## [Kutipan]

--

Pahami Pentingnya Membangun Gender Equity Dalam Rumah Tangga
Gender equity atau kesetaraan gender dalam keluarga, ternyata masih perlu mendapat perhatian khusus dari semua kalangan. Tidak hanya di Indonesia, permasalahan keadilan gender dalam keluarga juga masih terjadi hampir di seluruh belahan dunia.
Terbukti, berdasarkan hasil survei yang dilakukan oleh Motherly, sebanyak 58% atau 10.000 Ibu, mengaku merasa perlu bertanggung jawab atas seluruh pekerjaan rumah tangga. Lebih lanjut, sebanyak 51% Ibu bekerja yang disurvei pun juga merasa bertanggung jawab untuk melakukan seluruh pekerjaan domestik tersebut.
Bahkan bagi Ibu bekerja yang berpenghasilan lebih tinggi dari suami, mereka pun masih melakukan lebih banyak pekerjaan rumah tangga lainnya. Artinya, baik Ibu rumah tangga atau Ibu bekerja, keduanya masih menghadapi masalah serius terkait keadilan gender equity dalam rumah tangga.
Akibat pengaruh budaya patriarki
Pengaruh budaya patriarki, disebut-sebut masih menjadi faktor utama penyebab munculnya permasalahan keadilan gender dalam rumah tangga. Dikutip dari Very Well Mind, permasalahan keadilan gender antara laki-laki dan perempuan, juga sangat memengaruhi sikap dan keyakinan yang mengarahkan perilaku 'sesuai gender' tersebut.
Misalnya, seseorang yang hidup dalam budaya patriarki mungkin percaya bahwa, peran perempuan adalah mengurus pekerjaan rumah tangga, mengasuh, dan merawat anak. Sementara itu, ia meyakini bahwa, peran laki-laki adalah harus bekerja, mencari nafkah, dan bergelut di berbagai sektor industri.
Melalui pemahaman inilah, kemudian akan terbentuk skema terkait apa yang boleh dan tidak boleh dilakukan oleh laki-laki dan perempuan. Dalam keadaan demikian, gender equity dalam berumah tangga semakin sulit untuk diwujudkan.
Terlebih jika masing-masing individu, suami dan istri, menolak untuk menerima kesetaraan pekerjaan rumah tangga. Biasanya dilakukan dengan dalih keyakinan pada aturan agama maupun budaya di sekitarnya.

--

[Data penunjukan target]

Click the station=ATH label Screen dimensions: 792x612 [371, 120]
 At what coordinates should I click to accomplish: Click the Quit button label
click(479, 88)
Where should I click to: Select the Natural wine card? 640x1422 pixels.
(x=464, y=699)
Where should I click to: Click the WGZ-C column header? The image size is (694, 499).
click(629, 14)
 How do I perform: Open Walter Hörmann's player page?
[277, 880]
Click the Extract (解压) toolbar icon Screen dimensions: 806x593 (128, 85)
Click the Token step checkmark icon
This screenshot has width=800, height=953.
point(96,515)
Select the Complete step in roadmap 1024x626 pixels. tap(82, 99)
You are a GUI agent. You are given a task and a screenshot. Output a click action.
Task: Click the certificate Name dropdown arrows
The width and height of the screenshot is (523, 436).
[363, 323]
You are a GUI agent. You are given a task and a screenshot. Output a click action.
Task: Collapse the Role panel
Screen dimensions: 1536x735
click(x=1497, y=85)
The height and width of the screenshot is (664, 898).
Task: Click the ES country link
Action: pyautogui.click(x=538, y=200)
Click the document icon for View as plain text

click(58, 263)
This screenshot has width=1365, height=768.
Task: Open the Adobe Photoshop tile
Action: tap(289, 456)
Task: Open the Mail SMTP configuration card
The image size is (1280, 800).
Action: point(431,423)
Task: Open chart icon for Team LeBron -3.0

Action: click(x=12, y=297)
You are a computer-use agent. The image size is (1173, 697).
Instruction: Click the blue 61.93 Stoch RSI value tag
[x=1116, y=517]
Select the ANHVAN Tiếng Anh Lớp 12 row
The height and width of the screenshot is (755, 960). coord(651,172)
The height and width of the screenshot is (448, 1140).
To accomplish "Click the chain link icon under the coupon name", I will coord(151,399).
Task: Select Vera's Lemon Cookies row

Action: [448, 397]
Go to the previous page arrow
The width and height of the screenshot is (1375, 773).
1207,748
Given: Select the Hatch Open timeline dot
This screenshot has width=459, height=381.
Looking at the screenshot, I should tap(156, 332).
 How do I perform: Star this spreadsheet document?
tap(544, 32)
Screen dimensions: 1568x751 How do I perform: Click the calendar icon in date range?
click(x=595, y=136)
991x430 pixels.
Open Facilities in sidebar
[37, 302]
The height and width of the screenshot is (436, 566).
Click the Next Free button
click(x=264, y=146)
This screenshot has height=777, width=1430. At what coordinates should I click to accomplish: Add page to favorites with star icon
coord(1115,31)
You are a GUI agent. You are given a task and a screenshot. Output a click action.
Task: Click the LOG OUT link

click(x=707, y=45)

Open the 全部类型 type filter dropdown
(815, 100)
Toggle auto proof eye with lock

--

## [Latihan Soal]
**A)** Jawab pertanyaan berikut berdasarkan artikel tentang kesetaraan gender dalam rumah tangga:
(i) Berapa persen Ibu bekerja yang disurvei merasa bertanggung jawab melakukan seluruh pekerjaan domestik?
(ii) Apa yang disebut sebagai faktor utama penyebab munculnya permasalahan keadilan gender dalam rumah tangga?
(iii) Dalih apa yang biasanya dipakai suami dan istri saat menolak kesetaraan pekerjaan rumah tangga?
**B)** Tuliskan ulang baris-baris dalam entri persis sama, dimulai dari baris pertama entri dan berhenti setelah baris yang memuat "point(96,515)".
Teks dan entri tersebut tidak saling berkaitan.

## [Jawaban per Soal]
**A)**
(i) 51%.
(ii) Pengaruh budaya patriarki.
(iii) Keyakinan pada aturan agama maupun budaya di sekitarnya.

**B)**
Click the station=ATH label Screen dimensions: 792x612 [371, 120]
 At what coordinates should I click to accomplish: Click the Quit button label
click(479, 88)
Where should I click to: Select the Natural wine card? 640x1422 pixels.
(x=464, y=699)
Where should I click to: Click the WGZ-C column header? The image size is (694, 499).
click(629, 14)
 How do I perform: Open Walter Hörmann's player page?
[277, 880]
Click the Extract (解压) toolbar icon Screen dimensions: 806x593 (128, 85)
Click the Token step checkmark icon
This screenshot has width=800, height=953.
point(96,515)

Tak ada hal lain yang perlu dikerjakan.